Photocathodes Based On N And P Type Si Substrates For Solar Water Splitting

Photoelectrochemical（PEC） water splitting using semiconductor is a promising technology for converting solar energy to produce hydrogen, an important industrial reagent and potential future fuel. Silicon is a promising semiconductor for application as a photocathode in a PEC water splitting system due to its nearly ideal band structure, excellent charge carrier transport properties, and relatively low cost. However, poor stability, surface light reflection and low surface kinetics remain key challenges for silicon used as photocathodes. To create durable, efficient and economical silicon photocathodes, additional strategies for overcoming these challenges must be developed. The main contents of the present research are as follows:（1） We explored a highly stable and efficient multi-crystalline（mc） p type silicon photocathode. A pyramid-like surface nanostructure on mc-Si wafer was fulfilled through a two-step metal-catalyzed chemical etching process, and then a n+p junction photocathode protected by a thin Al₂O₃ layer was constructed. The photocathode exhibits a high stability of continuous photoelectrochemical H2 production for above 100 h after a thin layer of Al₂O₃ is coated on its surface, and its energy conversion efficiency can be up to 6.8% after Pt loading, due to the lowered surface light reflection, increased surface area and minority carrier life time on the electrode surface. The corresponding results have been published on Applied Physics Letters 2015, 106, 013902.（2） Currently, p-type silicon has been studied as a photocathode in a photoelectrochemical cell for water splitting where an n+ thin layer is usually fabricated on electrode surface in order to increase band bending at the n+p interface relative to the aqueous solution/p-Si interface. However, this leads to high Auger recombination on the reaction interface. In this thesis, we constructed an efficient and stable photocathode based on singlecrystal n-type Si with a rear np+ junction, different from the conventional one on p-type Si with a front n+p junction.

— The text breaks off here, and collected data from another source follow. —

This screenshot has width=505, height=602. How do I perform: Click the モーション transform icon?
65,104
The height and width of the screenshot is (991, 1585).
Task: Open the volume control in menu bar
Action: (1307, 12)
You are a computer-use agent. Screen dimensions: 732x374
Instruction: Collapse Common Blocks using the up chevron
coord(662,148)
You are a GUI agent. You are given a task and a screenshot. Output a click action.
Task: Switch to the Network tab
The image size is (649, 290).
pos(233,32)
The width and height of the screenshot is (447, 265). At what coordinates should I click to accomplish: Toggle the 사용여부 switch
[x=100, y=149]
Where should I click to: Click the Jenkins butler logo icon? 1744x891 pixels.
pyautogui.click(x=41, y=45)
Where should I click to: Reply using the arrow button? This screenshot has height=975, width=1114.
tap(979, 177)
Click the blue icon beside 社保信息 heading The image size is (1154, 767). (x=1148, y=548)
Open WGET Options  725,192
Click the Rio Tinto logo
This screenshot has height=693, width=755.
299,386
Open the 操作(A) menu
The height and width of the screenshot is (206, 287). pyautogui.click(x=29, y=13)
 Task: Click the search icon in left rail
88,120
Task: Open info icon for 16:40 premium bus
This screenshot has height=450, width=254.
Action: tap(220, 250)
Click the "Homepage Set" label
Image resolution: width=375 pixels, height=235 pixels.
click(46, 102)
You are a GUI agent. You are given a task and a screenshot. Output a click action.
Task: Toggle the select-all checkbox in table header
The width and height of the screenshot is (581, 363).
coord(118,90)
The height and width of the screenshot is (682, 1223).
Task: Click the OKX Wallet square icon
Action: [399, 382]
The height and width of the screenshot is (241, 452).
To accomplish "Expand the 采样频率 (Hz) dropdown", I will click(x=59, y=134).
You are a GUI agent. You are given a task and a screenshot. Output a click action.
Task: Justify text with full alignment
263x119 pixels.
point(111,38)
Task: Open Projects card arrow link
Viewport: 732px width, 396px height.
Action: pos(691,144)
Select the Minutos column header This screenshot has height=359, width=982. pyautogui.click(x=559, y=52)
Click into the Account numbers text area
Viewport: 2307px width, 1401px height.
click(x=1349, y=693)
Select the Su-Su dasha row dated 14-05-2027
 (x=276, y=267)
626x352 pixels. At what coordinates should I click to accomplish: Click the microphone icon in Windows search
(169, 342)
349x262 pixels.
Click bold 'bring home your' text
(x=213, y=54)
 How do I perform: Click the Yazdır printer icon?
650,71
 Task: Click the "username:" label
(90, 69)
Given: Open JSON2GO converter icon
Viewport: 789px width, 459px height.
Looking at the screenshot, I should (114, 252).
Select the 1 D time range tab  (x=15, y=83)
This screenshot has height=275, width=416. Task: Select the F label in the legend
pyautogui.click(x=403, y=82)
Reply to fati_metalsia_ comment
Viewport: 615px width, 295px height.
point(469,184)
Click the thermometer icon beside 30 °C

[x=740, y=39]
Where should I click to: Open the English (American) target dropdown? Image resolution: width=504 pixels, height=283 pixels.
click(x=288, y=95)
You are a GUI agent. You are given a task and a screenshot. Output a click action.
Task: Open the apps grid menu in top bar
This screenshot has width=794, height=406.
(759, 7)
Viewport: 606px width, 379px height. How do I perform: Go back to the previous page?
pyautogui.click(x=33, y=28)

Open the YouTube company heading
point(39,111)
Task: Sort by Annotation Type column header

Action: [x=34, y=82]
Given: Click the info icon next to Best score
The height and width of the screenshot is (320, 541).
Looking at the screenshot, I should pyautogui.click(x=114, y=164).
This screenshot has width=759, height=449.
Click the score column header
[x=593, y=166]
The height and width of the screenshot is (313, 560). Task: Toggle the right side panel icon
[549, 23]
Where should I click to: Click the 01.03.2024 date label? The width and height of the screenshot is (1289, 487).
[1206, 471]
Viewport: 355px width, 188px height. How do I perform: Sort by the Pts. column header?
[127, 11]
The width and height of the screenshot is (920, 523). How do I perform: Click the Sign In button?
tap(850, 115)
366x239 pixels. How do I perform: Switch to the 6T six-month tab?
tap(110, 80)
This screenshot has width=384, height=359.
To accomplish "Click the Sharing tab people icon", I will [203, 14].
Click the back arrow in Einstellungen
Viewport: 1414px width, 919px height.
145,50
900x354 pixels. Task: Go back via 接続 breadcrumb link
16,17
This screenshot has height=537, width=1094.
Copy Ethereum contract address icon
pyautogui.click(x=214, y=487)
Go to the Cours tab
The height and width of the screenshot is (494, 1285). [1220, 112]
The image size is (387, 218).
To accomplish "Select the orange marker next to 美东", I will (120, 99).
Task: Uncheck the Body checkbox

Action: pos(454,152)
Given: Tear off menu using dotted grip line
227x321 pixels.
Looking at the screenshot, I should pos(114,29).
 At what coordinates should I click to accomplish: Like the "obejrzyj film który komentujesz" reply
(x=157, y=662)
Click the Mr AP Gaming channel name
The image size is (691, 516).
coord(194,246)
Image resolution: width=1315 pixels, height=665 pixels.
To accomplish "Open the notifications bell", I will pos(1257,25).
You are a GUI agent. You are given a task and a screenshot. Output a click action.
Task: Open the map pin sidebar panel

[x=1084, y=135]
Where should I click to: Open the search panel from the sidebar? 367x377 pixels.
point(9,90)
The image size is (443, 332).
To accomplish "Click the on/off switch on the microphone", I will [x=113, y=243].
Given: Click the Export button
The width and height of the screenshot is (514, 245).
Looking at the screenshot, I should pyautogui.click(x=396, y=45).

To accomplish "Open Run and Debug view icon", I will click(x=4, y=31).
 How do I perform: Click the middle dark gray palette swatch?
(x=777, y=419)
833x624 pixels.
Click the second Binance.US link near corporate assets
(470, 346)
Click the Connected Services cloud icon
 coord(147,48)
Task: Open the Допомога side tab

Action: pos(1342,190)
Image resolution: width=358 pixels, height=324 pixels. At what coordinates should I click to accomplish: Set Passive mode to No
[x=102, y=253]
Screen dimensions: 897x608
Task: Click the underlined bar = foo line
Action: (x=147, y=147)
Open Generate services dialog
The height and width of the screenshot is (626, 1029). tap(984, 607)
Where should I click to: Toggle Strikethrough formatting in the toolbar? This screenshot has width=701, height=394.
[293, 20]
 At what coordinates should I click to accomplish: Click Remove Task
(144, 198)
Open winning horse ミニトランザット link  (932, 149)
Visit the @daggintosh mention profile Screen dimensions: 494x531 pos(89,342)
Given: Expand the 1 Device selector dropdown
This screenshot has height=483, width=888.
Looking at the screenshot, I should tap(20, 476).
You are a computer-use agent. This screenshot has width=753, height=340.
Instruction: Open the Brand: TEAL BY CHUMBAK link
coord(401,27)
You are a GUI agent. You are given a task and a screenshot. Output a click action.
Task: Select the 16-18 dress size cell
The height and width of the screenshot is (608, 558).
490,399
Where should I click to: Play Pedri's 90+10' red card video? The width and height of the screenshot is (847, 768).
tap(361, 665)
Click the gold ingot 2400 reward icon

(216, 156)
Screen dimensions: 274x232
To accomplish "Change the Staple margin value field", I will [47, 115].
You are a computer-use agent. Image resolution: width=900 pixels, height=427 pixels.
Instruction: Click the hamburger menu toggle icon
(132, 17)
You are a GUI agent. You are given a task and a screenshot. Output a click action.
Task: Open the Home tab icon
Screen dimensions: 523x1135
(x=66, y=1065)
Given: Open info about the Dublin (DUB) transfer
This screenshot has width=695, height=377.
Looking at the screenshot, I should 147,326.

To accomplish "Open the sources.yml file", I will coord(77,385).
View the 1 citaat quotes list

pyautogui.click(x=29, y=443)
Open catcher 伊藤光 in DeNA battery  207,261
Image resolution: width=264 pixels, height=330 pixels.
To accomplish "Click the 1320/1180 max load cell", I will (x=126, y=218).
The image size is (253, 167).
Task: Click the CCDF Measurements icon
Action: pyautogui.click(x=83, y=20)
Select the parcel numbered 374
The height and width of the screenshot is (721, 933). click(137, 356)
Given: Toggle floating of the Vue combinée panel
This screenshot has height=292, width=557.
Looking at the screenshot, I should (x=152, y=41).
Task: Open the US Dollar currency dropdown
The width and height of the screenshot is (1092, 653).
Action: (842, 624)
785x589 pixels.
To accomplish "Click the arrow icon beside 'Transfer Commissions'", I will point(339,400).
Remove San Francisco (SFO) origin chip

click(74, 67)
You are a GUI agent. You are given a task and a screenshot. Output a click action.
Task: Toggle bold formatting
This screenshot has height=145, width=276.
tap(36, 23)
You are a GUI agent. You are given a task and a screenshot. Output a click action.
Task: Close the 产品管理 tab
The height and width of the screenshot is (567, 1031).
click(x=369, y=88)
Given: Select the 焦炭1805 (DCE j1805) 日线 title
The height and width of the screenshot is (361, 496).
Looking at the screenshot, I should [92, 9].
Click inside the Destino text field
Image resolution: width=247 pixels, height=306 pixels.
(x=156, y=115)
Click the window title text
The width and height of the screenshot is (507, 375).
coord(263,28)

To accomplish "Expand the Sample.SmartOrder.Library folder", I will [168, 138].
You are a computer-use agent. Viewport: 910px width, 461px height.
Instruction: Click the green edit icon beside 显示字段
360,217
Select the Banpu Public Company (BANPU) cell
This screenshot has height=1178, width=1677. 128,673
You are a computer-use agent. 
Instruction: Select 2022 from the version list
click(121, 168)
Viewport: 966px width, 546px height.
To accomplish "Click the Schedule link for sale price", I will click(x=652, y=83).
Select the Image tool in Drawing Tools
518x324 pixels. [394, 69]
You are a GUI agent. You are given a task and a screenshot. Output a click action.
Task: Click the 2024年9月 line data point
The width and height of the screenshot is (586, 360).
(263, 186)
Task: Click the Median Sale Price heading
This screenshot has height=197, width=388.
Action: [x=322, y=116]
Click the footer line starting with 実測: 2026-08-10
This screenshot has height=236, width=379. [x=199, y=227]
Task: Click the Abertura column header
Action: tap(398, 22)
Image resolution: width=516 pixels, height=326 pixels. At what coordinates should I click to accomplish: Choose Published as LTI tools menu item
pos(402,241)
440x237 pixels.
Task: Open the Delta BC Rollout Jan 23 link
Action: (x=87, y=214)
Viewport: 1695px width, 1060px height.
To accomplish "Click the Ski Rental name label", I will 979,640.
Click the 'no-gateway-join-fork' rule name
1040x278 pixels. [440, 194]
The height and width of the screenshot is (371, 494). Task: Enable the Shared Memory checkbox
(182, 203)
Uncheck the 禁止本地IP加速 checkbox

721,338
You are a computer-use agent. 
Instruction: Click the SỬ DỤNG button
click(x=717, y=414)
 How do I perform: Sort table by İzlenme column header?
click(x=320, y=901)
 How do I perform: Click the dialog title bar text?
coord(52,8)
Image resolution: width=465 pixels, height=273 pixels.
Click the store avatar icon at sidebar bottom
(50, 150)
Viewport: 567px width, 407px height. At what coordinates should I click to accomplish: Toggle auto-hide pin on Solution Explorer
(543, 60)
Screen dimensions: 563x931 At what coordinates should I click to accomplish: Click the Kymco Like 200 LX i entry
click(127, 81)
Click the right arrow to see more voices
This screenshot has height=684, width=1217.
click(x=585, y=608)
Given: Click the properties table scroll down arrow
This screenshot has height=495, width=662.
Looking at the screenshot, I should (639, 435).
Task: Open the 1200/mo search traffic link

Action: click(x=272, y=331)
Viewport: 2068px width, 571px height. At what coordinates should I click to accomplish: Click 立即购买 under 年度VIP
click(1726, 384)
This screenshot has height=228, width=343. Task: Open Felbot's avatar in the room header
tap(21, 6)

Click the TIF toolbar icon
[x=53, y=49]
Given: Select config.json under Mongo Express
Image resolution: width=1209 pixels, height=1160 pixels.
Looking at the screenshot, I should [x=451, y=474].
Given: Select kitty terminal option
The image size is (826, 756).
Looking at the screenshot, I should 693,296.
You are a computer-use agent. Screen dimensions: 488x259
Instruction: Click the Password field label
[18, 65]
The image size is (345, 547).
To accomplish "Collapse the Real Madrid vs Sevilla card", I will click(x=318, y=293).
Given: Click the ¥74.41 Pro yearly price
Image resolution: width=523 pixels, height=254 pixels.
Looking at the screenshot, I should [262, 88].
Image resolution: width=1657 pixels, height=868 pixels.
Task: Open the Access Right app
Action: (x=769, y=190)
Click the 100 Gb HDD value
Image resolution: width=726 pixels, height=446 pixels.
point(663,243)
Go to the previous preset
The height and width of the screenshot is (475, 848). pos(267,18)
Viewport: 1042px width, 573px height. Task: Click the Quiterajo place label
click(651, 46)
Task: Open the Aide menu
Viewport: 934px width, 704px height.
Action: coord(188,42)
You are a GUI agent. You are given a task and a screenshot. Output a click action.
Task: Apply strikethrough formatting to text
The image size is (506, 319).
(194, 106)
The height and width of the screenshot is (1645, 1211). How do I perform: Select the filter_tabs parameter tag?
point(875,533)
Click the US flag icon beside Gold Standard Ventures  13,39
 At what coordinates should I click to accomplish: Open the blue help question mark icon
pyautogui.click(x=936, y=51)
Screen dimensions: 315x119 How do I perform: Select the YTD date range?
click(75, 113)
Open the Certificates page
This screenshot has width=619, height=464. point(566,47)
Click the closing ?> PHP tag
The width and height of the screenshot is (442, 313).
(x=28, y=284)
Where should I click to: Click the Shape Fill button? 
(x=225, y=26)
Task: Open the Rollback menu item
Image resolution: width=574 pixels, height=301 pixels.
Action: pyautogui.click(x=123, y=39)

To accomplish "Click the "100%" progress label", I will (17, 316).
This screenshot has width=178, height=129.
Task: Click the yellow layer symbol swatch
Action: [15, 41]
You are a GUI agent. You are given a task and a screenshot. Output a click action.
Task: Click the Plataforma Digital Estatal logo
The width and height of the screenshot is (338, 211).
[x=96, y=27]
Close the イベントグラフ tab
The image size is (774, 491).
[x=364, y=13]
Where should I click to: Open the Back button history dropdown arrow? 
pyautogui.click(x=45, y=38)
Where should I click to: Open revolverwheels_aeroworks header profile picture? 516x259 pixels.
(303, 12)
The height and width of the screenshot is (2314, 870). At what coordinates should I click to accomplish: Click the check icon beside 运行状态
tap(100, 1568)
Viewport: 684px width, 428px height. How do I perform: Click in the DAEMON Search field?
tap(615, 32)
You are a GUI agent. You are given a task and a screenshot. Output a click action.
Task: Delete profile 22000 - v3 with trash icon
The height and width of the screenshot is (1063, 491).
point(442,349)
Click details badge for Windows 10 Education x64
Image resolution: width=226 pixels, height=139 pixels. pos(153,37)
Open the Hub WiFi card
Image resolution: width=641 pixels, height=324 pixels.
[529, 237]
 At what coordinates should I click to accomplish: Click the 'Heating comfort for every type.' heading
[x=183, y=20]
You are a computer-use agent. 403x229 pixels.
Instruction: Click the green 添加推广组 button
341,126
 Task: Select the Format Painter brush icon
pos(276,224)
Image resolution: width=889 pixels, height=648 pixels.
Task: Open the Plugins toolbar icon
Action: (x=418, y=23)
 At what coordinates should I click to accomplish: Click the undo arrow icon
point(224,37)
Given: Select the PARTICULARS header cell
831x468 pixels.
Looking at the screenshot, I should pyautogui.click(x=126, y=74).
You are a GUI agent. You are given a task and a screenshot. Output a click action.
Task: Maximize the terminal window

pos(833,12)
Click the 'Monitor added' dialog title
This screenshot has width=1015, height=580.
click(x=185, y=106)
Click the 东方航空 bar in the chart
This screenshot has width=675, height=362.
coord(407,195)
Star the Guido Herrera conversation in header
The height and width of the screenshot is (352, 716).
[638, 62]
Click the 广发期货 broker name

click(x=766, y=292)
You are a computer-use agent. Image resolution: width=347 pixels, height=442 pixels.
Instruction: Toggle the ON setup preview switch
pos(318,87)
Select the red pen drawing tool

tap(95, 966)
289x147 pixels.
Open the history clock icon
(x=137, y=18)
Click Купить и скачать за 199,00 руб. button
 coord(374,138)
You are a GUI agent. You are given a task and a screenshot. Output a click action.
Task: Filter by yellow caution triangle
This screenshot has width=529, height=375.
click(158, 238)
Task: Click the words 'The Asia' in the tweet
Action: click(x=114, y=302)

Using a thin Al₂O₃ surface protecting layer, it shows no loss in photoelectrochemical performance after 138 h of continuous operation, and the energy conversion efficiency can be nearly doubled to 8.68%, compared with 4.51% for the corresponding normal n+p electrode under 100 m W/cm2 simulated solar illumination and Pt catalyzing. The corresponding results have been published on Applied Physics Letters 2015, 106, 213901.